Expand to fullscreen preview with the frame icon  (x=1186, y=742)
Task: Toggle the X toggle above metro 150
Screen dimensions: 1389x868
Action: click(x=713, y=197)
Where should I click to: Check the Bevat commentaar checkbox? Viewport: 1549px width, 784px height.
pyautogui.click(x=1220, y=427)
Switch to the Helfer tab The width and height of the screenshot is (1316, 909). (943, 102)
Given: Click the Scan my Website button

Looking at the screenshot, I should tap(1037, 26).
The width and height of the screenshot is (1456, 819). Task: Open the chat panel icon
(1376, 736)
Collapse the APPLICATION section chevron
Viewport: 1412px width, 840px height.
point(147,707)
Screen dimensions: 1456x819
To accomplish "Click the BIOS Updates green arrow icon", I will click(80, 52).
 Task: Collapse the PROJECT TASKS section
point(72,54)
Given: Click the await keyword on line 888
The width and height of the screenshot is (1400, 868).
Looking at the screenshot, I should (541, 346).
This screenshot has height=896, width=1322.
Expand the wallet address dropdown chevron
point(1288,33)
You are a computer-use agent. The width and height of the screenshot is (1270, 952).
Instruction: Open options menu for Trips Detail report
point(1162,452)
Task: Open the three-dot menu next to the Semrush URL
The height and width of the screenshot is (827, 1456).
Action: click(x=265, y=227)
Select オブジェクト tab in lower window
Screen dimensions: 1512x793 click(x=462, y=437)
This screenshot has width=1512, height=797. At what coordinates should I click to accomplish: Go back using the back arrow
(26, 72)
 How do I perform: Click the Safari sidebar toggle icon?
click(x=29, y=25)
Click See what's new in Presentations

__Your instructions__
Every record above should be copied exactly.

__Solution__
Expand to fullscreen preview with the frame icon  (x=1186, y=742)
Task: Toggle the X toggle above metro 150
Screen dimensions: 1389x868
Action: click(x=713, y=197)
Where should I click to: Check the Bevat commentaar checkbox? Viewport: 1549px width, 784px height.
pyautogui.click(x=1220, y=427)
Switch to the Helfer tab The width and height of the screenshot is (1316, 909). (943, 102)
Given: Click the Scan my Website button

Looking at the screenshot, I should tap(1037, 26).
The width and height of the screenshot is (1456, 819). Task: Open the chat panel icon
(1376, 736)
Collapse the APPLICATION section chevron
Viewport: 1412px width, 840px height.
point(147,707)
Screen dimensions: 1456x819
To accomplish "Click the BIOS Updates green arrow icon", I will click(80, 52).
 Task: Collapse the PROJECT TASKS section
point(72,54)
Given: Click the await keyword on line 888
The width and height of the screenshot is (1400, 868).
Looking at the screenshot, I should (541, 346).
This screenshot has height=896, width=1322.
Expand the wallet address dropdown chevron
point(1288,33)
You are a computer-use agent. The width and height of the screenshot is (1270, 952).
Instruction: Open options menu for Trips Detail report
point(1162,452)
Task: Open the three-dot menu next to the Semrush URL
The height and width of the screenshot is (827, 1456).
Action: click(x=265, y=227)
Select オブジェクト tab in lower window
Screen dimensions: 1512x793 click(x=462, y=437)
This screenshot has width=1512, height=797. At what coordinates should I click to accomplish: Go back using the back arrow
(26, 72)
 How do I perform: Click the Safari sidebar toggle icon?
click(x=29, y=25)
Click See what's new in Presentations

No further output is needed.